Biology Professor Cheryl Hayashi to Speak on "Discovering the Strengths and Uses of Spider Silk" at Brookhaven Lab, November 20

Cheryl Hayashi enlarge

Cheryl Hayashi

UPTON, NY — Cheryl Hayashi, a biology professor from the University of California, Riverside (UCR), will give a talk at the U.S. Department of Energy's Brookhaven National Laboratory on Thursday, November 20, 2014, at 4:30 p.m., in the Physics Department Large Conference Room, Building 510A. Sponsored by Brookhaven Women in Science, the event is free and open to the public. All visitors to the Laboratory 16 and older must bring a photo I.D. 

By studying the elasticity, tensile strength, genetic structure, and mechanical properties of spider silks, Cheryl Hayashi and her research group at UCR are uncovering the molecular structure of the genes for the proteins that spiders use to make their silken egg cases. These findings increase our understanding of spiders, their silks, and their evolution, and may also lead to development of new materials for industrial, medical, and military applications.

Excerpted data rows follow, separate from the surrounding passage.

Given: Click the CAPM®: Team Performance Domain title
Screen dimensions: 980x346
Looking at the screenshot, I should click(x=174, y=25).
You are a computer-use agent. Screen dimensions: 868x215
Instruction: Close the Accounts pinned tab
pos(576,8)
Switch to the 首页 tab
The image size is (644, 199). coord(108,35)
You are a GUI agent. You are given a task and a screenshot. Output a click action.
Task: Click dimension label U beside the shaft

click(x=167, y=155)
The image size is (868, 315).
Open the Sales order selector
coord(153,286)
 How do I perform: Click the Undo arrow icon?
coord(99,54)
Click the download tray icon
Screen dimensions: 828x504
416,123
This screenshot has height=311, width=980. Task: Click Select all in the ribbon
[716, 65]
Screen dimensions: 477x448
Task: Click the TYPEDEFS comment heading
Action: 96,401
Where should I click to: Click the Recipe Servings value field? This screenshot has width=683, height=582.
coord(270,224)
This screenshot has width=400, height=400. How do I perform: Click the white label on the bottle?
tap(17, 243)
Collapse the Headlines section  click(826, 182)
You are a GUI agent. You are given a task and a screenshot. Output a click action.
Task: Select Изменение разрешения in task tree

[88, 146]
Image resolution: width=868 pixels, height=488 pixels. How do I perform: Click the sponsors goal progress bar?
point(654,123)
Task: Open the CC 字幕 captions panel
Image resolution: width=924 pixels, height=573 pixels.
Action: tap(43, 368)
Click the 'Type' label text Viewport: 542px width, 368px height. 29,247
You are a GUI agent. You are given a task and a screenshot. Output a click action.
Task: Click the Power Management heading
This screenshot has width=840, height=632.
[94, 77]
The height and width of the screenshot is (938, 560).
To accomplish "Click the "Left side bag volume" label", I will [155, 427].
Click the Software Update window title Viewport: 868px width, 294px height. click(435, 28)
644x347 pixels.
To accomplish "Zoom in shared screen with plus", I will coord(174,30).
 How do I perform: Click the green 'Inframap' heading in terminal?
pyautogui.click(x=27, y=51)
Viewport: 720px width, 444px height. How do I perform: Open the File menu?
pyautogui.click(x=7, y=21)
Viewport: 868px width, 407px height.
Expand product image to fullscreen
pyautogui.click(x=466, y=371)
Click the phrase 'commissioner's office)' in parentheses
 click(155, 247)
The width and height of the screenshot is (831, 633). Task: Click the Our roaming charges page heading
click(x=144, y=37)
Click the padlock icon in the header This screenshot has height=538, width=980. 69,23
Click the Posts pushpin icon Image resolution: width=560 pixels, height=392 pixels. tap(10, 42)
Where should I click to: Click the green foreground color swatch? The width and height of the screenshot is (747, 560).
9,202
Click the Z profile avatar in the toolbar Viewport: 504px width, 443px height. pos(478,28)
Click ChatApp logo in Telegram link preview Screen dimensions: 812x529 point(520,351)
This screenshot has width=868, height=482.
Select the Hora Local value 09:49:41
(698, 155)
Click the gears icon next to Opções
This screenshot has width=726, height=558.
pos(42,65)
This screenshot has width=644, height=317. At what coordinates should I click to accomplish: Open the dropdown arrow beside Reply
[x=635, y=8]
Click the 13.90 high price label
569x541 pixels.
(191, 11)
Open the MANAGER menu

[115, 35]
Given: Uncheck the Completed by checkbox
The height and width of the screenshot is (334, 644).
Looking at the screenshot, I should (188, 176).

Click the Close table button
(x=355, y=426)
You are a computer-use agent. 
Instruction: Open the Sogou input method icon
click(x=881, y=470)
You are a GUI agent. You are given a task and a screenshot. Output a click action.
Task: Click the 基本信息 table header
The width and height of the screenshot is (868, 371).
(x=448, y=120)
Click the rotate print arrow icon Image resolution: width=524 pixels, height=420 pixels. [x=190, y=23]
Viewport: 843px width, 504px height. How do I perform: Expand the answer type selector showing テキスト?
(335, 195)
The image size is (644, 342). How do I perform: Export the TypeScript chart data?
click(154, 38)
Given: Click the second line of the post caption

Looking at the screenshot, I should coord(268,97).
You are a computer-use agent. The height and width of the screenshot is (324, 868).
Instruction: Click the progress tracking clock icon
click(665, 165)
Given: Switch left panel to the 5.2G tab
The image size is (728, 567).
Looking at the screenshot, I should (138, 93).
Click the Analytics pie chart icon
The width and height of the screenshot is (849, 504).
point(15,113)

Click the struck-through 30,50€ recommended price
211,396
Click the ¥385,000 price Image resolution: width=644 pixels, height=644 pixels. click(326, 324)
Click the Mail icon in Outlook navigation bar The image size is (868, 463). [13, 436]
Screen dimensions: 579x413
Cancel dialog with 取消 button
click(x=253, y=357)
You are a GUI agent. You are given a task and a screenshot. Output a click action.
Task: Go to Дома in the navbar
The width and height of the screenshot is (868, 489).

A strand of spider silk is one-tenth the diameter of a human hair and when compared to a length of steel of the same diameter, spider silk is five times stronger, yet it is lighter than cotton. In addition to its strength, spider silk has a fair amount of elasticity. Although other materials may be strong, they may be stiff, making the silks a candidate for use as medical sutures or in implants where the pairing of toughness and flexibility could certainly be an advantage.  Other types of products that may be possible are bulletproof vests or other kinds of body or equipment armor and a new variety of high-performance ropes — a thinner rope that would equal the strength of ropes currently in use. Being protein, spider silk is biodegradable, making it a green, eco-friendly product.

Hayashi received her bachelor's and doctoral degrees in biology from Yale University. She was a U.S. Presidential Scholar, National Merit Scholar, and recipient of both a Graduate Fellowship and Dissertation Improvement Grant from the National Science Foundation. She was also a recipient of the prestigious MacArthur Fellowship. Hayashi joined the faculty at UCR in 2001.She has been the principal investigator on multiple grants from the National Science Foundation and the Army Research Office.